### Source information
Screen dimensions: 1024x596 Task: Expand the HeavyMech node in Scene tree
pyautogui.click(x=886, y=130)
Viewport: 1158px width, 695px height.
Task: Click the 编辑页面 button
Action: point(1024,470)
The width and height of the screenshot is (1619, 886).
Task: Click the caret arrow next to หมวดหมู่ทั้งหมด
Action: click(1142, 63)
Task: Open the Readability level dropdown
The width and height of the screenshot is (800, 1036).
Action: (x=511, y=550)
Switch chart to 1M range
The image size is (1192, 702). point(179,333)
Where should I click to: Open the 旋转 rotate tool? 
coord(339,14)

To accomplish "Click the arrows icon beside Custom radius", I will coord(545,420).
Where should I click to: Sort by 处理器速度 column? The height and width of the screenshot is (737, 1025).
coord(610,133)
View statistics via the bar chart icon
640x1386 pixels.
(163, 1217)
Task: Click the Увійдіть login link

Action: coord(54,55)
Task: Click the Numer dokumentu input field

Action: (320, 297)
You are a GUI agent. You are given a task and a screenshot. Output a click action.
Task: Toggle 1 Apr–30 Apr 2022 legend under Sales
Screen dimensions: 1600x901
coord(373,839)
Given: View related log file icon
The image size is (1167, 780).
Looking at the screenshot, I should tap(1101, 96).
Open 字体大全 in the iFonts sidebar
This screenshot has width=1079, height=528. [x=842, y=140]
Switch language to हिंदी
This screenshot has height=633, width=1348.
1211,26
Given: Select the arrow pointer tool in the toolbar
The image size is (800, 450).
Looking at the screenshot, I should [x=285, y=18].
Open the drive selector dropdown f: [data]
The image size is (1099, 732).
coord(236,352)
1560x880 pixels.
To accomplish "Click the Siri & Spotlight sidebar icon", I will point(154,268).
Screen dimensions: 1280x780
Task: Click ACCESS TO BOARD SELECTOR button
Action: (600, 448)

### What to work on
Could you retype exactly the lines above, starting at the line that contains "The width and height of the screenshot is (800, 1036)." and ending at the line that contains "1560x880 pixels.", and nothing more?

### Result of this exercise
The width and height of the screenshot is (800, 1036).
Action: (x=511, y=550)
Switch chart to 1M range
The image size is (1192, 702). point(179,333)
Where should I click to: Open the 旋转 rotate tool? 
coord(339,14)

To accomplish "Click the arrows icon beside Custom radius", I will coord(545,420).
Where should I click to: Sort by 处理器速度 column? The height and width of the screenshot is (737, 1025).
coord(610,133)
View statistics via the bar chart icon
640x1386 pixels.
(163, 1217)
Task: Click the Увійдіть login link

Action: coord(54,55)
Task: Click the Numer dokumentu input field

Action: (320, 297)
You are a GUI agent. You are given a task and a screenshot. Output a click action.
Task: Toggle 1 Apr–30 Apr 2022 legend under Sales
Screen dimensions: 1600x901
coord(373,839)
Given: View related log file icon
The image size is (1167, 780).
Looking at the screenshot, I should tap(1101, 96).
Open 字体大全 in the iFonts sidebar
This screenshot has width=1079, height=528. [x=842, y=140]
Switch language to हिंदी
This screenshot has height=633, width=1348.
1211,26
Given: Select the arrow pointer tool in the toolbar
The image size is (800, 450).
Looking at the screenshot, I should [x=285, y=18].
Open the drive selector dropdown f: [data]
The image size is (1099, 732).
coord(236,352)
1560x880 pixels.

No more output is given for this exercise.